BEGIN

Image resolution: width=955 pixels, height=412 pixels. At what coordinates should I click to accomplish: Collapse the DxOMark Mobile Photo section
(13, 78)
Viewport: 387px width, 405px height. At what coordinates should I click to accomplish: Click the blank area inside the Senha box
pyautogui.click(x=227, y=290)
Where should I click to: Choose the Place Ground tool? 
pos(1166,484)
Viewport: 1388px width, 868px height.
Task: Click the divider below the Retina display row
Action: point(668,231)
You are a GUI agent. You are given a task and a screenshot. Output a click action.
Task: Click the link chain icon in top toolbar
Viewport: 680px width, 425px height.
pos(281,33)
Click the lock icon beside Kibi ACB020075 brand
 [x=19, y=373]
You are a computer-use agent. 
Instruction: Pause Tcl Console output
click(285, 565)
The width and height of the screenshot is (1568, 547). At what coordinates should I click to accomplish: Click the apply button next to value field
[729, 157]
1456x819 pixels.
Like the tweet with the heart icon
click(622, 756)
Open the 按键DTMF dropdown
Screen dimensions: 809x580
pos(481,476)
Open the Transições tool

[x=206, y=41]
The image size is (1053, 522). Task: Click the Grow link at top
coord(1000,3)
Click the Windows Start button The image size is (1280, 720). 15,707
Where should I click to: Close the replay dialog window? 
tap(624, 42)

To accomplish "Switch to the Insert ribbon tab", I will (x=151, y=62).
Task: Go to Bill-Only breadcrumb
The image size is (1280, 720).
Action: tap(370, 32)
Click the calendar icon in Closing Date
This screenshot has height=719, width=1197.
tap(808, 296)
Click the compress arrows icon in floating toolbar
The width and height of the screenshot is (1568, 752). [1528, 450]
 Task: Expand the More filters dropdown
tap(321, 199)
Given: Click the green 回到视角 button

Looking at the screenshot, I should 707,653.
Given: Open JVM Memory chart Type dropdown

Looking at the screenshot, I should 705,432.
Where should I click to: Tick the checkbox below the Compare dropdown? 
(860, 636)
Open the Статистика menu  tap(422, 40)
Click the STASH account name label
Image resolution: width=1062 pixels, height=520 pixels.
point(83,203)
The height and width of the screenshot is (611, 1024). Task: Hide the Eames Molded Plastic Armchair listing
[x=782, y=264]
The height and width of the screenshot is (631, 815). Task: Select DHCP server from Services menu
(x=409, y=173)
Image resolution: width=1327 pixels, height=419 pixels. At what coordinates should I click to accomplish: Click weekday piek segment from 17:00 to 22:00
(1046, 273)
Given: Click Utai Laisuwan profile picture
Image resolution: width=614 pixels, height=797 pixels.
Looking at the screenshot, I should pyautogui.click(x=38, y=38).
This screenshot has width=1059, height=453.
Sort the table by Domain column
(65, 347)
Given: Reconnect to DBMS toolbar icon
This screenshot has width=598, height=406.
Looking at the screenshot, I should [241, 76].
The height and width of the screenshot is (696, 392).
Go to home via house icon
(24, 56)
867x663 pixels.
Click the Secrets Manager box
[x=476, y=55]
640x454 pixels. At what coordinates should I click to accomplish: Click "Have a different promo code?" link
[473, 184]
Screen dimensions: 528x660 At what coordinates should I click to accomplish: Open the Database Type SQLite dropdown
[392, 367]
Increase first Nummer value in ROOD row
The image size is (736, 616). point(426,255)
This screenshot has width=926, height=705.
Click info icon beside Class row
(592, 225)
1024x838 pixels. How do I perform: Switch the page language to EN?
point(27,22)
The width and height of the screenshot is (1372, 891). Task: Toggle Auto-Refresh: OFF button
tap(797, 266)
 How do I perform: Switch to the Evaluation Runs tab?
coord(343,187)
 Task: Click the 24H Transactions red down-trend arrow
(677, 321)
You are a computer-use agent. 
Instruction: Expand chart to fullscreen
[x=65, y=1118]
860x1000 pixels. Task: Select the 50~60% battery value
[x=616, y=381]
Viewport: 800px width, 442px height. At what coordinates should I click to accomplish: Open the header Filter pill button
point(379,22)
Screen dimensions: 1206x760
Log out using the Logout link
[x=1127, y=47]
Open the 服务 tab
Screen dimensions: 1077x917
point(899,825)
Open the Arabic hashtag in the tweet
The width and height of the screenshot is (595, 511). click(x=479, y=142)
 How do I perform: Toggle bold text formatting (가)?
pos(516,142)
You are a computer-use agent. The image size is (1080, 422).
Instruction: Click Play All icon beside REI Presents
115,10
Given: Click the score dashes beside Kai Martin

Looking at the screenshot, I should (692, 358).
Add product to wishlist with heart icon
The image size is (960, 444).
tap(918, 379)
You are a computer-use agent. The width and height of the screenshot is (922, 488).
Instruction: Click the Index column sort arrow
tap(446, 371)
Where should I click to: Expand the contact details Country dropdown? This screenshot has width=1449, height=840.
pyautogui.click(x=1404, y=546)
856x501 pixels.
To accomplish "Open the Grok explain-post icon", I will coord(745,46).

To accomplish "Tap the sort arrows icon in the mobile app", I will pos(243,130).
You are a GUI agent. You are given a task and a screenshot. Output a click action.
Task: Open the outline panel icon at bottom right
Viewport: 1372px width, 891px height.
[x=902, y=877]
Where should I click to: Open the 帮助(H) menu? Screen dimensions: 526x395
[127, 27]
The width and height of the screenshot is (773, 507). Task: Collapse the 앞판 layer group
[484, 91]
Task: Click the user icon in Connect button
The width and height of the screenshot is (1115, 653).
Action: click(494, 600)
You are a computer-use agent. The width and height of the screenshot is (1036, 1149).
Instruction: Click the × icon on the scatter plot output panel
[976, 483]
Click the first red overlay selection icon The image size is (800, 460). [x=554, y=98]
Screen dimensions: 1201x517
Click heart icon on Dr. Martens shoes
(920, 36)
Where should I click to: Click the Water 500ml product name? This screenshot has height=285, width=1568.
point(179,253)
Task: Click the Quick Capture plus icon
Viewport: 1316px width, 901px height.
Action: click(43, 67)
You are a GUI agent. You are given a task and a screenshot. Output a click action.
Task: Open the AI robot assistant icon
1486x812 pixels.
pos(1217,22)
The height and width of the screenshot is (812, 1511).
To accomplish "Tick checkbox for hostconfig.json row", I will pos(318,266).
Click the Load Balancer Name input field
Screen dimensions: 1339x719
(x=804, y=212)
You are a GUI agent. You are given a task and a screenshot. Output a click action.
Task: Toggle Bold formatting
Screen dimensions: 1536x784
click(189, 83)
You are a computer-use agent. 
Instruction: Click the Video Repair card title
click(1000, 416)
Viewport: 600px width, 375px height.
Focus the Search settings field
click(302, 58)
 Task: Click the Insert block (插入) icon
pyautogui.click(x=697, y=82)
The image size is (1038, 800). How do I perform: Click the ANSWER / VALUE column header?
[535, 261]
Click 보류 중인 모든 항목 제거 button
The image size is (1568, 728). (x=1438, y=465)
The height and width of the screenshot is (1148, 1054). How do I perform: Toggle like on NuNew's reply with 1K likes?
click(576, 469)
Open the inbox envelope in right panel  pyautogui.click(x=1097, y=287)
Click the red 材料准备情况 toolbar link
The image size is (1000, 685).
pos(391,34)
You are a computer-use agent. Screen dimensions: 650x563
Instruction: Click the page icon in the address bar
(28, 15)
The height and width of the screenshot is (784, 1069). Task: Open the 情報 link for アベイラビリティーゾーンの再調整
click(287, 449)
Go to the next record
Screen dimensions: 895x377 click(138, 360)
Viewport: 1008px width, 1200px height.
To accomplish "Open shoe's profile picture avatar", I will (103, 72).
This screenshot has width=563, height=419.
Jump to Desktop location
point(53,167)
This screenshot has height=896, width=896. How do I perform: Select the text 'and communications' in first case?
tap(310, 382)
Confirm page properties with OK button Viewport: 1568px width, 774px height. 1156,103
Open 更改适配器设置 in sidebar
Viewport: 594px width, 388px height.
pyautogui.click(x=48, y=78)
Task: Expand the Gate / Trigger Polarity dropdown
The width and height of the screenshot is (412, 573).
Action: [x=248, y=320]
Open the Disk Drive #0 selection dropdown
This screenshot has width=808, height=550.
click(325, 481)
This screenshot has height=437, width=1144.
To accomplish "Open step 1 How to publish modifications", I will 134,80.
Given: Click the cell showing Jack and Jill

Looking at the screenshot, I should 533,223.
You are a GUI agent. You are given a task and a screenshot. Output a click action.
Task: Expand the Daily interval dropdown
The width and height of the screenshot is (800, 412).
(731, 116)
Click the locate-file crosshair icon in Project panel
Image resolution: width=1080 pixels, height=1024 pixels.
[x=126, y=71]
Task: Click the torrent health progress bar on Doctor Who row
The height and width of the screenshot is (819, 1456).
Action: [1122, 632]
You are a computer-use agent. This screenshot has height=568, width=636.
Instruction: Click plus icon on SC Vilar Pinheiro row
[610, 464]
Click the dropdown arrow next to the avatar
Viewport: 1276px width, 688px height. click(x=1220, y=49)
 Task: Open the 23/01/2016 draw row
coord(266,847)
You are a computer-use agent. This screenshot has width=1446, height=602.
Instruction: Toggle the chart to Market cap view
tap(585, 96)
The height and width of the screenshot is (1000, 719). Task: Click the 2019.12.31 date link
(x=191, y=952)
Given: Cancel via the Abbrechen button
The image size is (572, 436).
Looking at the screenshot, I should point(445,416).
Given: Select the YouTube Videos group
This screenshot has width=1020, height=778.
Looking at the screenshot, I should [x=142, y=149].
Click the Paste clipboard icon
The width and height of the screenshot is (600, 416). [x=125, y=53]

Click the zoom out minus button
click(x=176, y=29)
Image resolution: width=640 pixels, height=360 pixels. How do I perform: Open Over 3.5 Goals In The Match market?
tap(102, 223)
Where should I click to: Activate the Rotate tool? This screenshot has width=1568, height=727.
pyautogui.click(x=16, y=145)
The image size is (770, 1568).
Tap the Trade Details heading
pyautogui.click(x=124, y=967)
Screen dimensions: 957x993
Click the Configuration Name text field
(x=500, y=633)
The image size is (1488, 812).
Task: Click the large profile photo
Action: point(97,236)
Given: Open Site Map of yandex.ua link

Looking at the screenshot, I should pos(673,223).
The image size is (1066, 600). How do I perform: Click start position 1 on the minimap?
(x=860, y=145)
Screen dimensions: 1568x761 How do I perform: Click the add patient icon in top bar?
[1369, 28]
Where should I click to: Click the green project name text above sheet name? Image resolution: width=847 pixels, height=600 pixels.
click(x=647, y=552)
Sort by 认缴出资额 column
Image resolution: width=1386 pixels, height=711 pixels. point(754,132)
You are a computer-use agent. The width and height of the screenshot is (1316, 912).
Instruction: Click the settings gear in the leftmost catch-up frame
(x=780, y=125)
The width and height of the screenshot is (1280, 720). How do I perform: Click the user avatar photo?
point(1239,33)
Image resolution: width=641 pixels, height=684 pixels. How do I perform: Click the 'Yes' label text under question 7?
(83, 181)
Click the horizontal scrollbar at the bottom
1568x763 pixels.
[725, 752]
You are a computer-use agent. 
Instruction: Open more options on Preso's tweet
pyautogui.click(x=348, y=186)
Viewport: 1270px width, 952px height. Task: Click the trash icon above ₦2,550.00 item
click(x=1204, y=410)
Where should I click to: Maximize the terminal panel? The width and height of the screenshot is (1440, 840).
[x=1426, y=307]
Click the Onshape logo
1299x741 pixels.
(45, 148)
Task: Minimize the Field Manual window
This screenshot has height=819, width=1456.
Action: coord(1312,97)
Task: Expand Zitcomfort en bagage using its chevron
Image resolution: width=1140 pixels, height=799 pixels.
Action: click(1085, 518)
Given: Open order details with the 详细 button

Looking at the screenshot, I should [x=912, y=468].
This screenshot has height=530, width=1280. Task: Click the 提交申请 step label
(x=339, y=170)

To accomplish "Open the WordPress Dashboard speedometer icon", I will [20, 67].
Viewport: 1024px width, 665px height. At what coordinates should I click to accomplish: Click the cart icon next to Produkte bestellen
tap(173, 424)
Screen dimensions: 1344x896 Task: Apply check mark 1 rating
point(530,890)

END

### EXERCISE DETAILS
Starting at the line that contains "Task: Expand Zitcomfort" and going through the end of the material, render each nonblank line as a row in a Markdown table with two columns: Row, holding the row number, and Text, holding the line.

### SOLUTION TO THIS EXERCISE
| Row | Text |
|---|---|
| 1 | Task: Expand Zitcomfort en bagage using its chevron |
| 2 | Image resolution: width=1140 pixels, height=799 pixels. |
| 3 | Action: click(1085, 518) |
| 4 | Given: Open order details with the 详细 button |
| 5 | Looking at the screenshot, I should [x=912, y=468]. |
| 6 | This screenshot has height=530, width=1280. Task: Click the 提交申请 step label |
| 7 | (x=339, y=170) |
| 8 | To accomplish "Open the WordPress Dashboard speedometer icon", I will [20, 67]. |
| 9 | Viewport: 1024px width, 665px height. At what coordinates should I click to accomplish: Click the cart icon next to Produkte bestellen |
| 10 | tap(173, 424) |
| 11 | Screen dimensions: 1344x896 Task: Apply check mark 1 rating |
| 12 | point(530,890) |